Başta Neo-Con hareket olmak üzere ABD’li ve Batılı siyaset yapıcıları, laik ve cumhuriyetçi Türkiye'nin İslam âlemini etkileyemeyecek kadar bu dünyadan uzaklaştığını düşünüyordu. Dolayısıyla Müslüman toplumlara model oluşturabilmek için bir ılımlı İslam ülkesi yaratmak gerektiği tezini işliyorlardı.

New York Times Gazetesi’nin uzun süre Ankara merkezli olarak Türkiye ve Ortadoğu temsilciliğini yapan Stephen Kinzer, geçen yıl yayımlanan kitabında, şunları yazıyor:

“Türkiye’nin modern tarihinin büyük bir bölümünde Müslüman dünya onu bir dönek olarak görmüştü. Atatürk’ün reformları Türkiye’yi İslam’ın o kadar uzağına taşımıştı ki dini meşruiyeti kaybolmuş gibi göründü. Türkiye yeni arzusuna karşı hemen hiç direnişle karşılaşmadı. (...) Osmanlı geçmişi ona büyük bir tarihi ağırlık vermektedir. Sadece göreli refahından dolayı değil ama aynı zamanda toplumun bu kadar özgür olmasından dolayı da cazip bir modeldir.”***

İşte Türkiye bu anlayışa ve stratejiye kurban edildi.
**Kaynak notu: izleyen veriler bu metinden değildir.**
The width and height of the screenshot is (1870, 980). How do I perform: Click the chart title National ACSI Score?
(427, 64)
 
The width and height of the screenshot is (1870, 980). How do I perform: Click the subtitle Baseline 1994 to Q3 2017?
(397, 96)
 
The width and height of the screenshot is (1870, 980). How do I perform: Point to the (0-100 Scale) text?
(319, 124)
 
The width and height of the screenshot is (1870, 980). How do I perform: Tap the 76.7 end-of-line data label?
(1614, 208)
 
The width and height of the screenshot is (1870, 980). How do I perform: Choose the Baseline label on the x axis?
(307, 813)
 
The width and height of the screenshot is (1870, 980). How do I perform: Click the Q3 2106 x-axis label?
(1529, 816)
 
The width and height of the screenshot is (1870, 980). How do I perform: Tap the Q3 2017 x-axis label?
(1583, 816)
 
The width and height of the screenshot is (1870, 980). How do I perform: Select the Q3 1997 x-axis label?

Hazırlıkları süren gerici diktatörlük anayasası yeni rejimin, bir ‘Ilımlı İslam Cumhuriyeti’ olarak tescil edilmesi anlamına gelecek.

* Tam metin için bkz. Teori Dergisi, Sayı 266, Mart 2012

** Teori, Sayı: 226, Mart 2012, S. 11

*** Stephen Kinzer, Ezber Bozmak / Türkiye İran ve Amerika’nın Geleceği, Çev. Sulhiye Gültekingil, İletişim Yayınları, Mart 2011 İstanbul, S. 217.